The European Central Bank cut interest rates to a fresh record low yesterday and launched a new scheme to push money into the flagging eurozone economy.
In a series of measures underscoring growing concern about the currency bloc’s health, the ECB cut its main refinancing rate to 0.05 per cent from 0.15 per cent previously and drove the overnight deposit rate deeper into negative territory, now charging banks 0.20 per cent to park funds with it.
The eurozone flatlined in the second quarter of the year and the Ukraine crisis is weighing heavily on business confidence.

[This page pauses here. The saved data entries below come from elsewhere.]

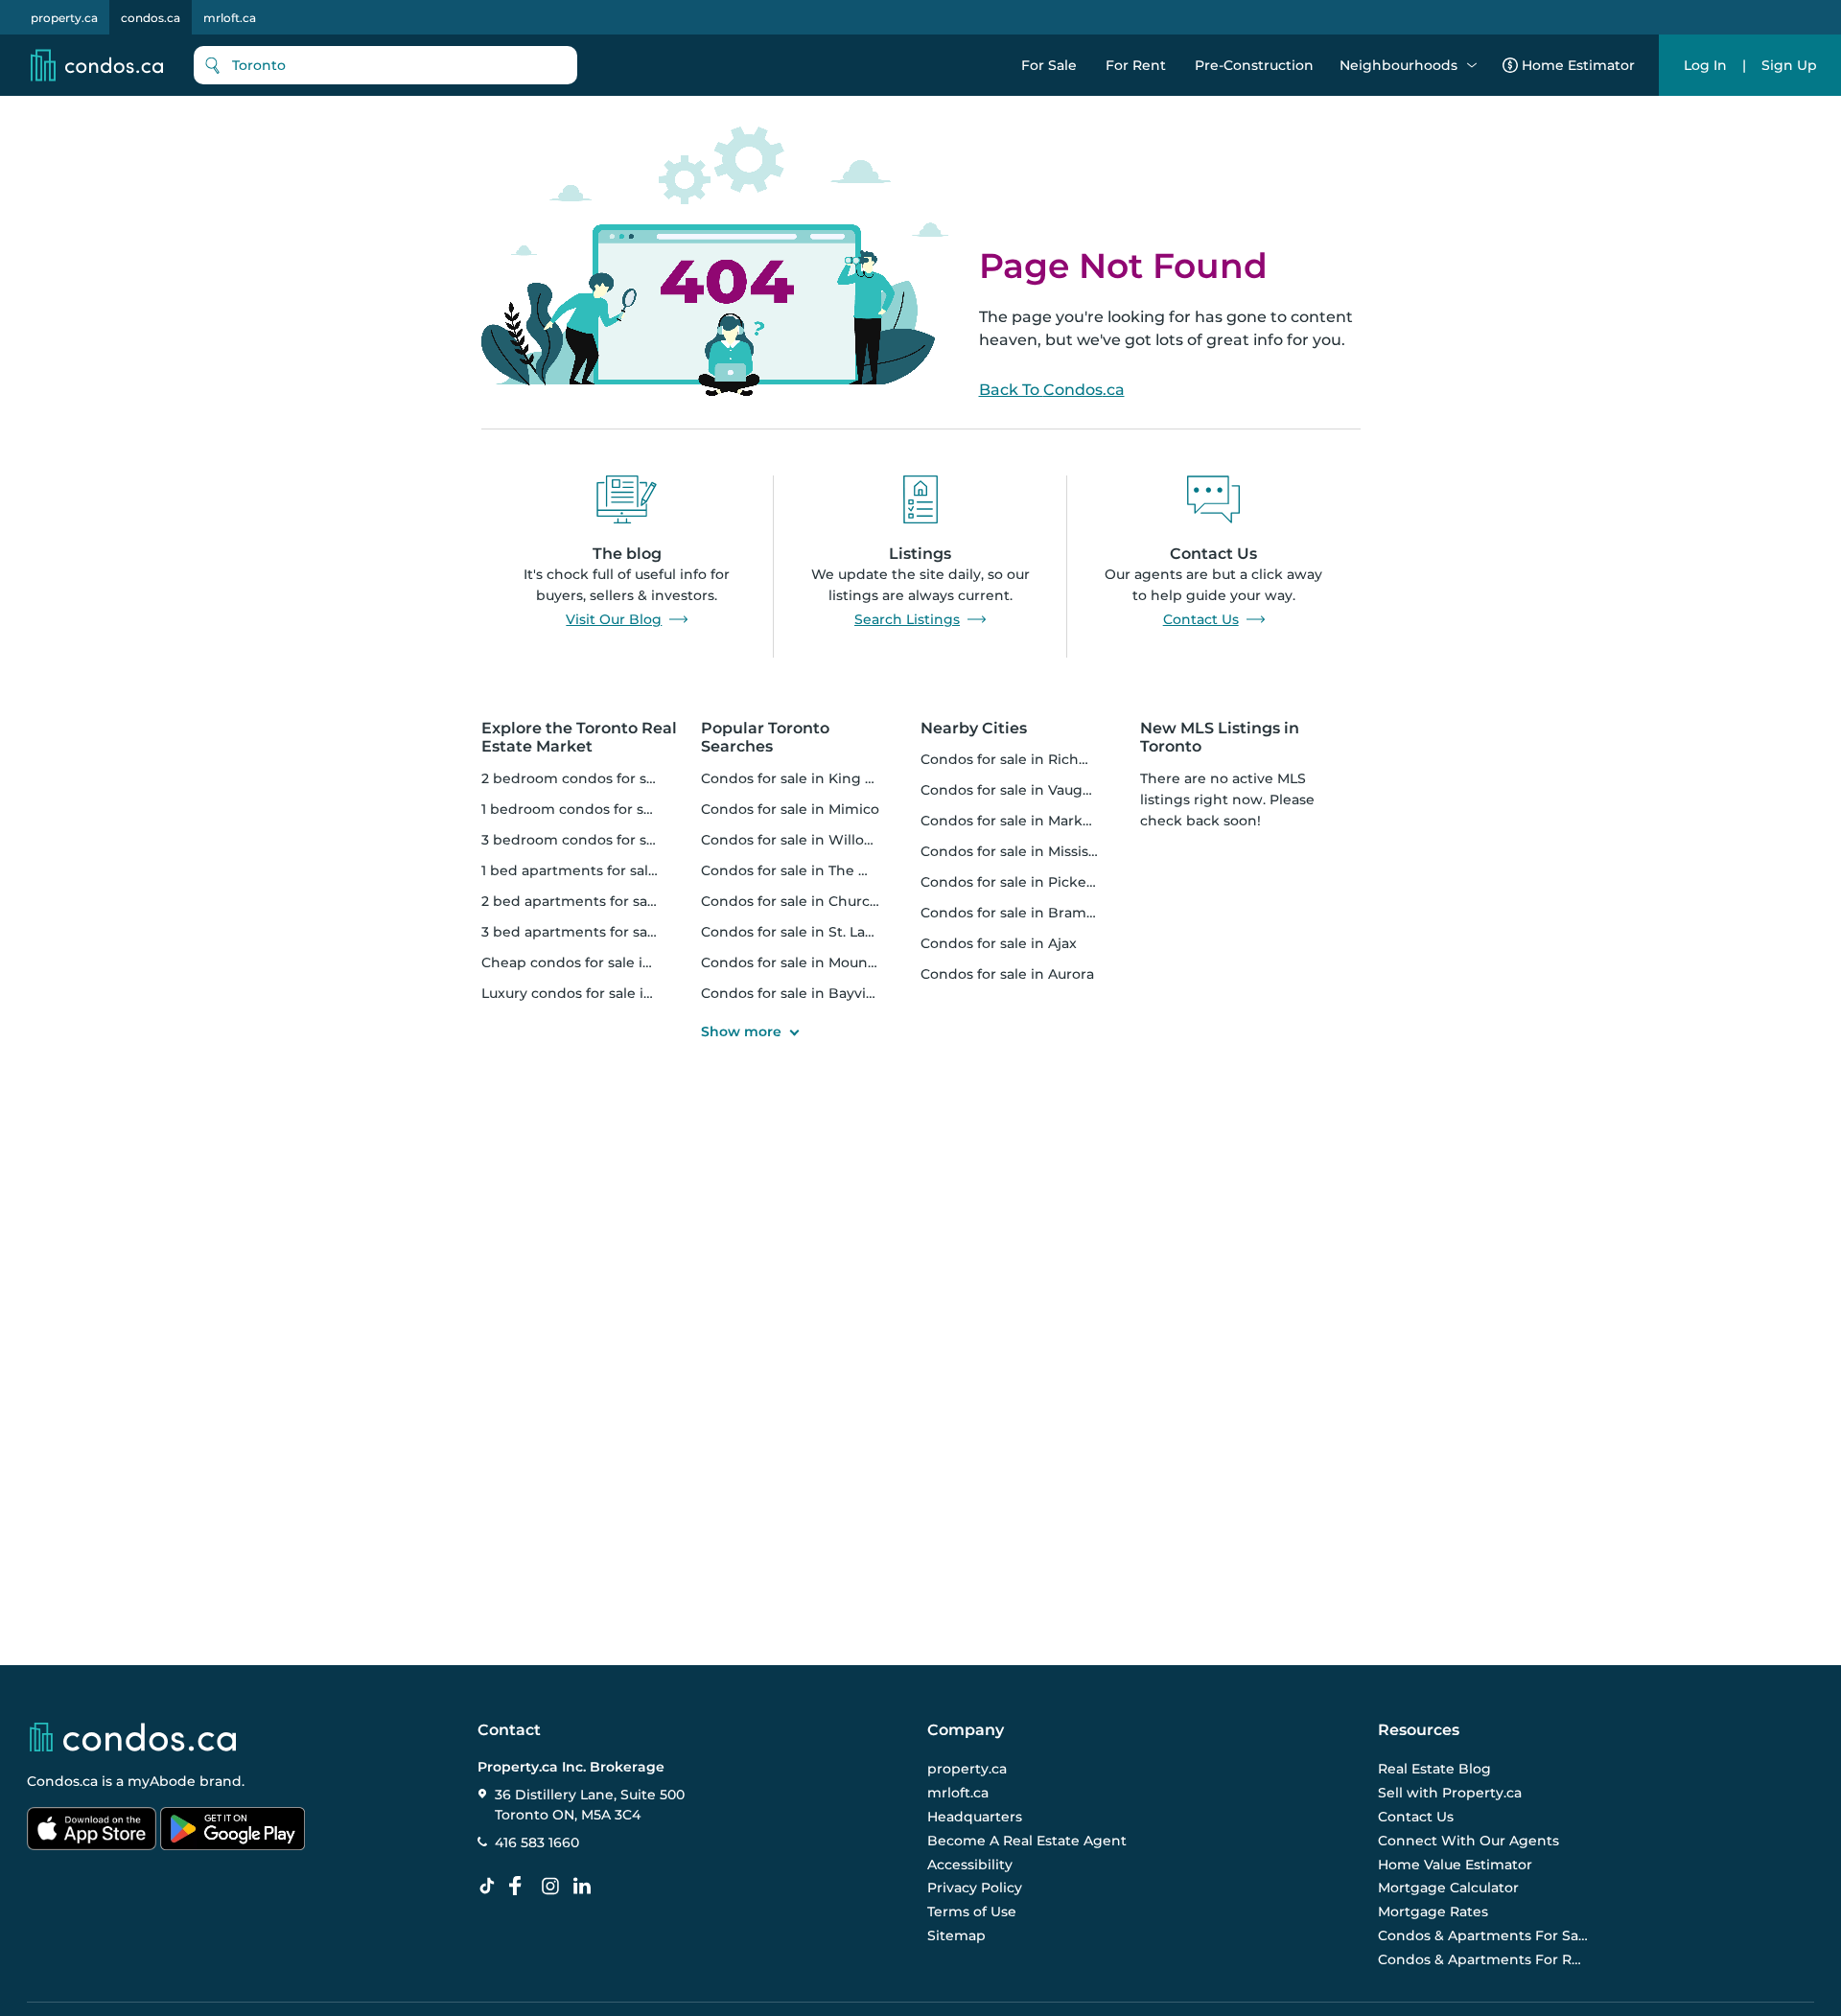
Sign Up (1789, 65)
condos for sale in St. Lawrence (809, 931)
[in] (554, 1886)
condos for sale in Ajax (998, 943)
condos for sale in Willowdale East (820, 839)
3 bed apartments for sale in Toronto (607, 931)
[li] (585, 1886)
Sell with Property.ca (1450, 1792)
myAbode (162, 1781)
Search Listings (907, 619)
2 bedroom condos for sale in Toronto (611, 778)
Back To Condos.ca (1052, 390)
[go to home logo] (131, 1737)
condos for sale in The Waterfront (818, 870)
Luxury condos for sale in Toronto (596, 993)
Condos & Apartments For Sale (1483, 1935)
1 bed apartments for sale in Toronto (606, 870)
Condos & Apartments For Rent (1483, 1959)
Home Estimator (1578, 65)
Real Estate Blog (1434, 1768)
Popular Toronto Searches (765, 737)
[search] (385, 65)
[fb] (522, 1886)
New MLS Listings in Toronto (1219, 737)
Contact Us (1201, 619)
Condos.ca (62, 1781)
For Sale (1049, 65)
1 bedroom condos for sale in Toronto (609, 809)
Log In (1705, 65)
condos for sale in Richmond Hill (1033, 759)
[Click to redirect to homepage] (97, 65)
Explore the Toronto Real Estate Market (579, 737)
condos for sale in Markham (1017, 820)
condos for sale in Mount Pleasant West (838, 962)
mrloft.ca (229, 18)
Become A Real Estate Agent (1027, 1840)
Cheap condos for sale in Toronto (595, 962)
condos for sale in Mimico (790, 809)
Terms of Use (971, 1911)
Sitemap (956, 1935)
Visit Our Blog (614, 619)
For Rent (1136, 65)
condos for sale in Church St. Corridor (831, 901)
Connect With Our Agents (1468, 1840)
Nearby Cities (973, 728)
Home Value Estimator (1455, 1864)
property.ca (64, 18)
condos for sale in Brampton (1020, 912)
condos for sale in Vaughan (1014, 790)
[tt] (491, 1886)
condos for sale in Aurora (1007, 974)
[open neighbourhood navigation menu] (1472, 65)
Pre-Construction (1254, 65)
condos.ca (150, 18)
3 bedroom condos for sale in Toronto (611, 839)
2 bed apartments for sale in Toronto (607, 901)
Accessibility (970, 1864)
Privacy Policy (974, 1887)
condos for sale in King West (800, 778)
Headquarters (974, 1816)
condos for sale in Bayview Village (819, 993)
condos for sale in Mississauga (1024, 851)
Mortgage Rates (1433, 1911)
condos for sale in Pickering (1017, 882)
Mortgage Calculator (1448, 1887)
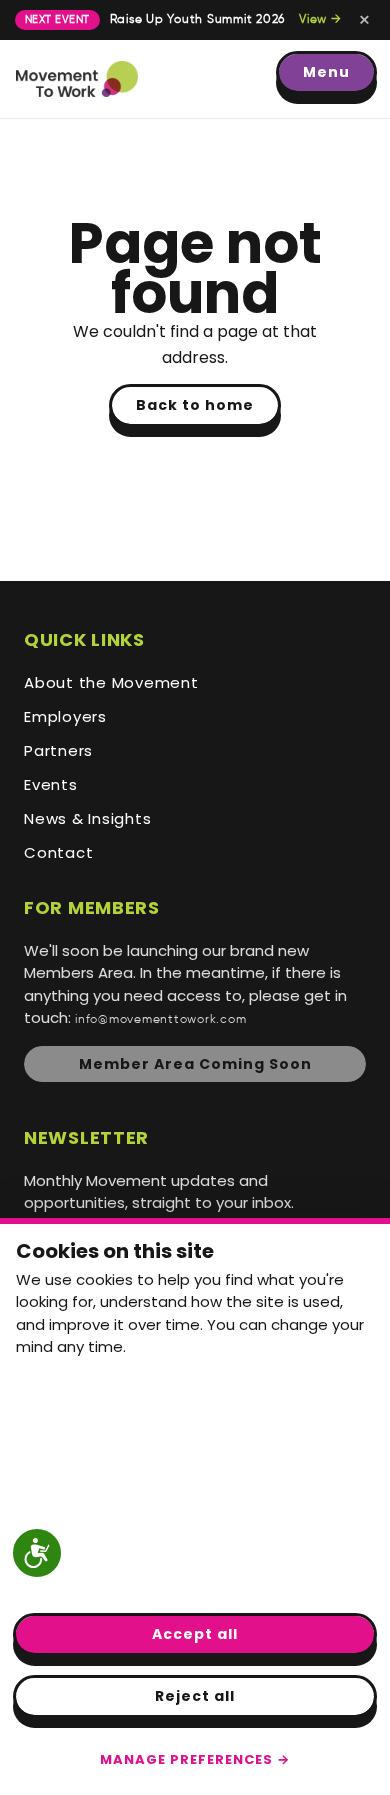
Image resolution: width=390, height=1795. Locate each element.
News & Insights (87, 818)
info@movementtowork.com (160, 1019)
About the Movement (111, 682)
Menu (326, 72)
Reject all (195, 1696)
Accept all (195, 1634)
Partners (58, 750)
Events (51, 784)
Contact (58, 852)
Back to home (195, 405)
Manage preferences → (195, 1759)
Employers (65, 716)
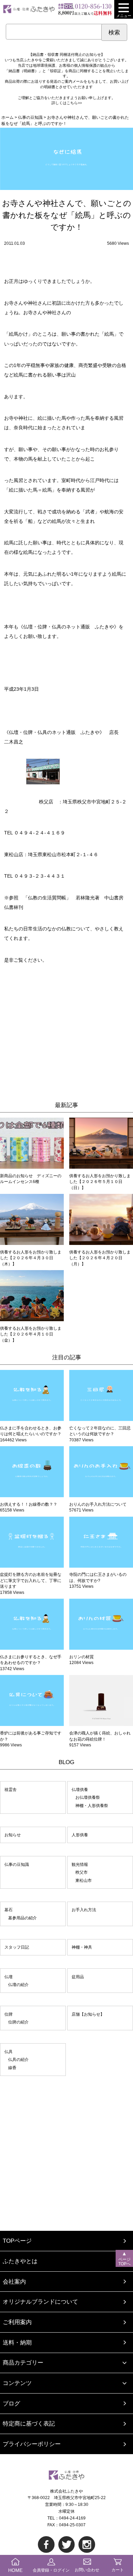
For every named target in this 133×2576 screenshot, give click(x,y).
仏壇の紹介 (18, 1984)
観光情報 (80, 1864)
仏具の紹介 (18, 2059)
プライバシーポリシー (32, 2444)
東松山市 (83, 1880)
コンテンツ (17, 2383)
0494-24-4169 (72, 2518)
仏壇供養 (80, 1789)
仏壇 (8, 1976)
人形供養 (80, 1835)
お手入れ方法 (84, 1909)
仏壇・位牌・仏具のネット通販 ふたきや (54, 732)
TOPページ (17, 2241)
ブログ (11, 2403)
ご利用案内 (17, 2322)
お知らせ (12, 1835)
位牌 (8, 2014)
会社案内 (14, 2281)
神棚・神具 (82, 1947)
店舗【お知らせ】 (88, 2014)
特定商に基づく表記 (29, 2423)
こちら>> (74, 103)
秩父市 (81, 1872)
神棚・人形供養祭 (91, 1805)
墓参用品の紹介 (22, 1918)
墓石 (8, 1909)
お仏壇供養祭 (87, 1797)
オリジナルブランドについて (40, 2302)
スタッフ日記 (16, 1947)
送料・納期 (17, 2342)
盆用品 (78, 1976)
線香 (12, 2067)
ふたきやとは (20, 2261)
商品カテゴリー (23, 2362)
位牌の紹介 (18, 2022)
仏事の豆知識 (16, 1864)
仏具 (8, 2051)
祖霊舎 (10, 1789)
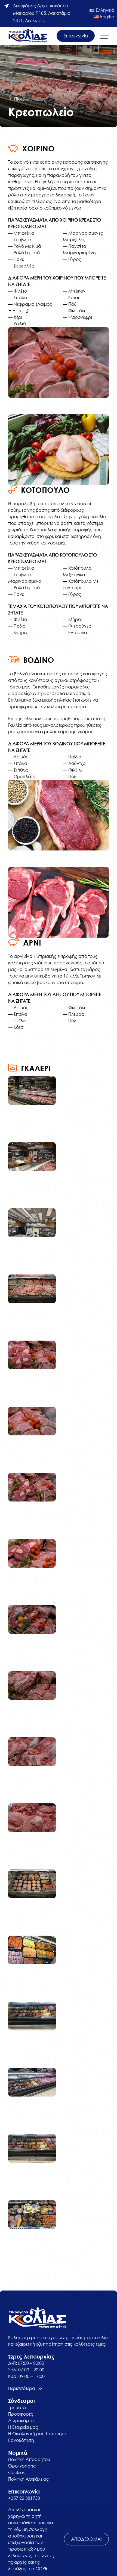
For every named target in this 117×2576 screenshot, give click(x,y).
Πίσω (19, 99)
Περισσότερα (21, 2388)
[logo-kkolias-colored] (28, 30)
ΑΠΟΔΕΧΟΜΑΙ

“The Governing Council sees the risks surrounding the economic outlook for the euro area on the downside,” ECB President Mario Draghi said.
“In particular, the loss in economic momentum may dampen private investment, and heightened geopolitical risks could have a further negative impact on business and consumer confidence.”
New ECB economic forecasts predicted slower growth this year – of just 0.9 per cent – picking up to 1.6 per cent in 2015. The forecast for inflation, now running at just 0.3 per cent, was cut to 0.6 per cent, rising to 1.1 per cent in 2015, still way below the ECB’s target of close to but below 2.0 per cent.
Draghi said if inflation looked like staying too low for too long, the ECB Governing Council was unanimous in its commitment to using other “unconventional instruments” – a phrase taken as code for printing money as the US Federal Reserve and Bank of England have.